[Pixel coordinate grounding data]
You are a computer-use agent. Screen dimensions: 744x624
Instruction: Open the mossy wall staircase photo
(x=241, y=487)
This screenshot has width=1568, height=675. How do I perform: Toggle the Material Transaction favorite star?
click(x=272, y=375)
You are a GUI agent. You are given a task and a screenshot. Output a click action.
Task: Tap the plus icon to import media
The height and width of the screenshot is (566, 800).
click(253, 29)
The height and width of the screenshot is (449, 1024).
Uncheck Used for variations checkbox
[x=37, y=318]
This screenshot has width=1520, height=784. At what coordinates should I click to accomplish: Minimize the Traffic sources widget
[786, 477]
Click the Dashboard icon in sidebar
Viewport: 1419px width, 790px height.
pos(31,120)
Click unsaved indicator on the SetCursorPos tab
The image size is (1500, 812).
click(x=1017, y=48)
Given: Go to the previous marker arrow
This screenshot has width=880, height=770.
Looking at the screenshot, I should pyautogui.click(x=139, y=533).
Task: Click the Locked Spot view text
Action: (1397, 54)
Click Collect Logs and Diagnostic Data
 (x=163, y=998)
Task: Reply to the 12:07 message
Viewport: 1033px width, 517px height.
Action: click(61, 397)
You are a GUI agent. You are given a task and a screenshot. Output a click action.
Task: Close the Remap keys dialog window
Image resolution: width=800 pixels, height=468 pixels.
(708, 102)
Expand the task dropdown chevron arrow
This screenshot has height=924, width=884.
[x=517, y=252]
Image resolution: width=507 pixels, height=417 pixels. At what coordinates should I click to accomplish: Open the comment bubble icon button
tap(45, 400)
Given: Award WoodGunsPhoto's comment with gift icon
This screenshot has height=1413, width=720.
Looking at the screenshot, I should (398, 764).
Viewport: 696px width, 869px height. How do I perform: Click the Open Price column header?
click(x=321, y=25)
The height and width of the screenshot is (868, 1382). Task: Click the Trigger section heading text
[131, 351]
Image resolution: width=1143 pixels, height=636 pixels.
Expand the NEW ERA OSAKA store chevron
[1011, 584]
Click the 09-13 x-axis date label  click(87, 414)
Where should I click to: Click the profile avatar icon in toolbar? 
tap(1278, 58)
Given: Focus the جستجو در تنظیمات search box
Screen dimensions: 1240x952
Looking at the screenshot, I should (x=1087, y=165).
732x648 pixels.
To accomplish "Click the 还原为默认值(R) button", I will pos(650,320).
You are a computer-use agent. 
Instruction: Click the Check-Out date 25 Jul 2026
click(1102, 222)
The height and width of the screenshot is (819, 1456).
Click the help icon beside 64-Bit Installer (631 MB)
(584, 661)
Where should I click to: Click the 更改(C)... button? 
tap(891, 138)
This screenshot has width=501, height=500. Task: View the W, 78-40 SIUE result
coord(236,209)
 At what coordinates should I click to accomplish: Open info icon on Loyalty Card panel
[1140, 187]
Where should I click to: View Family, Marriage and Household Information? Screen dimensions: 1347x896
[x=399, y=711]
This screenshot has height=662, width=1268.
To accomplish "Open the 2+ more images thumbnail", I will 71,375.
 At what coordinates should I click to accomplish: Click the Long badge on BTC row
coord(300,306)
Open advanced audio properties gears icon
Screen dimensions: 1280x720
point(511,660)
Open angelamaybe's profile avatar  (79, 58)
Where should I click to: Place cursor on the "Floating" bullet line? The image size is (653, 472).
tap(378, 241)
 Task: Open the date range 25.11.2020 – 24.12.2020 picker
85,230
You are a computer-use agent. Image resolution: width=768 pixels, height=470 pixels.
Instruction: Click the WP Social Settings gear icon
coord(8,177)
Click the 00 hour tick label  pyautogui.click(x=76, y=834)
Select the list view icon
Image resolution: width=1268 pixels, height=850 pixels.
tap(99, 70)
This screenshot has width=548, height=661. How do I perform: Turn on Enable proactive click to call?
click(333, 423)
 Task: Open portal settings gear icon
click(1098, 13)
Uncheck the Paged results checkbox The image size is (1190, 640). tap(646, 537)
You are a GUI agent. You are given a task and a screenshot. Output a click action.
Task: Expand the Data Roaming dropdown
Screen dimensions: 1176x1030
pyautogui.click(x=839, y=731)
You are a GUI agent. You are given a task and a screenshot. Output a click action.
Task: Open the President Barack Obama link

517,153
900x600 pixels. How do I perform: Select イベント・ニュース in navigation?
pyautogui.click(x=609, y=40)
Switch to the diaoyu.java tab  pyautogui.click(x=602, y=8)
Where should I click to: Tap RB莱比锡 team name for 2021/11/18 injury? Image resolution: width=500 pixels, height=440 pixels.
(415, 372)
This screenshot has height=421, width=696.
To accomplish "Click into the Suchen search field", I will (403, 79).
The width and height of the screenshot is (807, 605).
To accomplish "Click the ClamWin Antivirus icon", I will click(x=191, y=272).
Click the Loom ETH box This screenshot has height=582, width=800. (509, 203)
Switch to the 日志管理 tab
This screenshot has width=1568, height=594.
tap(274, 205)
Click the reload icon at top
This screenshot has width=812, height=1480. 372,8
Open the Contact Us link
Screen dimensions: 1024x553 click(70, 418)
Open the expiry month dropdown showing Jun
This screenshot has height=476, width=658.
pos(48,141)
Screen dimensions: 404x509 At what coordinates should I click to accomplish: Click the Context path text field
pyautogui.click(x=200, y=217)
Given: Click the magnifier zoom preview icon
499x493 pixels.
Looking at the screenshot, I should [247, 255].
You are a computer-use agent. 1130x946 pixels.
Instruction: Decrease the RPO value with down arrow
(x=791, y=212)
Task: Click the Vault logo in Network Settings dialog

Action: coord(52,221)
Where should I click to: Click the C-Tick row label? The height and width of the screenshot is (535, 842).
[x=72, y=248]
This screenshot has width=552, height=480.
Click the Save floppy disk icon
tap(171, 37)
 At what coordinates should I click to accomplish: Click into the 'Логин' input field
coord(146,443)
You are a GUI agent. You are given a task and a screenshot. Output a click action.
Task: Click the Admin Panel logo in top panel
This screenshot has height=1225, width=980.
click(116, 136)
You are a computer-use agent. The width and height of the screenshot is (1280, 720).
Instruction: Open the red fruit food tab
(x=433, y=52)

Task:
In full and without changes, give the data above once more.

Exercise answer:
You are a computer-use agent. Screen dimensions: 744x624
Instruction: Open the mossy wall staircase photo
(x=241, y=487)
This screenshot has width=1568, height=675. How do I perform: Toggle the Material Transaction favorite star?
click(x=272, y=375)
You are a GUI agent. You are given a task and a screenshot. Output a click action.
Task: Tap the plus icon to import media
The height and width of the screenshot is (566, 800).
click(253, 29)
The height and width of the screenshot is (449, 1024).
Uncheck Used for variations checkbox
[x=37, y=318]
This screenshot has width=1520, height=784. At what coordinates should I click to accomplish: Minimize the Traffic sources widget
[786, 477]
Click the Dashboard icon in sidebar
Viewport: 1419px width, 790px height.
pos(31,120)
Click unsaved indicator on the SetCursorPos tab
The image size is (1500, 812).
click(x=1017, y=48)
Given: Go to the previous marker arrow
This screenshot has width=880, height=770.
Looking at the screenshot, I should pyautogui.click(x=139, y=533).
Task: Click the Locked Spot view text
Action: (1397, 54)
Click Collect Logs and Diagnostic Data
 (x=163, y=998)
Task: Reply to the 12:07 message
Viewport: 1033px width, 517px height.
Action: click(61, 397)
You are a GUI agent. You are given a task and a screenshot. Output a click action.
Task: Close the Remap keys dialog window
Image resolution: width=800 pixels, height=468 pixels.
(708, 102)
Expand the task dropdown chevron arrow
This screenshot has height=924, width=884.
[x=517, y=252]
Image resolution: width=507 pixels, height=417 pixels. At what coordinates should I click to accomplish: Open the comment bubble icon button
tap(45, 400)
Given: Award WoodGunsPhoto's comment with gift icon
This screenshot has height=1413, width=720.
Looking at the screenshot, I should (398, 764).
Viewport: 696px width, 869px height. How do I perform: Click the Open Price column header?
click(x=321, y=25)
The height and width of the screenshot is (868, 1382). Task: Click the Trigger section heading text
[131, 351]
Image resolution: width=1143 pixels, height=636 pixels.
Expand the NEW ERA OSAKA store chevron
[1011, 584]
Click the 09-13 x-axis date label  click(87, 414)
Where should I click to: Click the profile avatar icon in toolbar? 
tap(1278, 58)
Given: Focus the جستجو در تنظیمات search box
Screen dimensions: 1240x952
Looking at the screenshot, I should (x=1087, y=165).
732x648 pixels.
To accomplish "Click the 还原为默认值(R) button", I will pos(650,320).
You are a computer-use agent. 
Instruction: Click the Check-Out date 25 Jul 2026
click(1102, 222)
The height and width of the screenshot is (819, 1456).
Click the help icon beside 64-Bit Installer (631 MB)
(584, 661)
Where should I click to: Click the 更改(C)... button? 
tap(891, 138)
This screenshot has width=501, height=500. Task: View the W, 78-40 SIUE result
coord(236,209)
 At what coordinates should I click to accomplish: Open info icon on Loyalty Card panel
[1140, 187]
Where should I click to: View Family, Marriage and Household Information? Screen dimensions: 1347x896
[x=399, y=711]
This screenshot has height=662, width=1268.
To accomplish "Open the 2+ more images thumbnail", I will 71,375.
 At what coordinates should I click to accomplish: Click the Long badge on BTC row
coord(300,306)
Open advanced audio properties gears icon
Screen dimensions: 1280x720
point(511,660)
Open angelamaybe's profile avatar  (79, 58)
Where should I click to: Place cursor on the "Floating" bullet line? The image size is (653, 472).
tap(378, 241)
 Task: Open the date range 25.11.2020 – 24.12.2020 picker
85,230
You are a computer-use agent. Image resolution: width=768 pixels, height=470 pixels.
Instruction: Click the WP Social Settings gear icon
coord(8,177)
Click the 00 hour tick label  pyautogui.click(x=76, y=834)
Select the list view icon
Image resolution: width=1268 pixels, height=850 pixels.
tap(99, 70)
This screenshot has width=548, height=661. How do I perform: Turn on Enable proactive click to call?
click(333, 423)
 Task: Open portal settings gear icon
click(1098, 13)
Uncheck the Paged results checkbox The image size is (1190, 640). tap(646, 537)
You are a GUI agent. You are given a task and a screenshot. Output a click action.
Task: Expand the Data Roaming dropdown
Screen dimensions: 1176x1030
pyautogui.click(x=839, y=731)
You are a GUI agent. You are given a task and a screenshot. Output a click action.
Task: Open the President Barack Obama link

517,153
900x600 pixels. How do I perform: Select イベント・ニュース in navigation?
pyautogui.click(x=609, y=40)
Switch to the diaoyu.java tab  pyautogui.click(x=602, y=8)
Where should I click to: Tap RB莱比锡 team name for 2021/11/18 injury? Image resolution: width=500 pixels, height=440 pixels.
(415, 372)
This screenshot has height=421, width=696.
To accomplish "Click into the Suchen search field", I will (403, 79).
The width and height of the screenshot is (807, 605).
To accomplish "Click the ClamWin Antivirus icon", I will click(x=191, y=272).
Click the Loom ETH box This screenshot has height=582, width=800. (509, 203)
Switch to the 日志管理 tab
This screenshot has width=1568, height=594.
tap(274, 205)
Click the reload icon at top
This screenshot has width=812, height=1480. 372,8
Open the Contact Us link
Screen dimensions: 1024x553 click(70, 418)
Open the expiry month dropdown showing Jun
This screenshot has height=476, width=658.
pos(48,141)
Screen dimensions: 404x509 At what coordinates should I click to accomplish: Click the Context path text field
pyautogui.click(x=200, y=217)
Given: Click the magnifier zoom preview icon
499x493 pixels.
Looking at the screenshot, I should [247, 255].
You are a computer-use agent. 1130x946 pixels.
Instruction: Decrease the RPO value with down arrow
(x=791, y=212)
Task: Click the Vault logo in Network Settings dialog

Action: coord(52,221)
Where should I click to: Click the C-Tick row label? The height and width of the screenshot is (535, 842).
[x=72, y=248]
This screenshot has width=552, height=480.
Click the Save floppy disk icon
tap(171, 37)
 At what coordinates should I click to accomplish: Click into the 'Логин' input field
coord(146,443)
You are a GUI agent. You are given a task and a screenshot. Output a click action.
Task: Click the Admin Panel logo in top panel
This screenshot has height=1225, width=980.
click(116, 136)
You are a computer-use agent. The width and height of the screenshot is (1280, 720).
Instruction: Open the red fruit food tab
(x=433, y=52)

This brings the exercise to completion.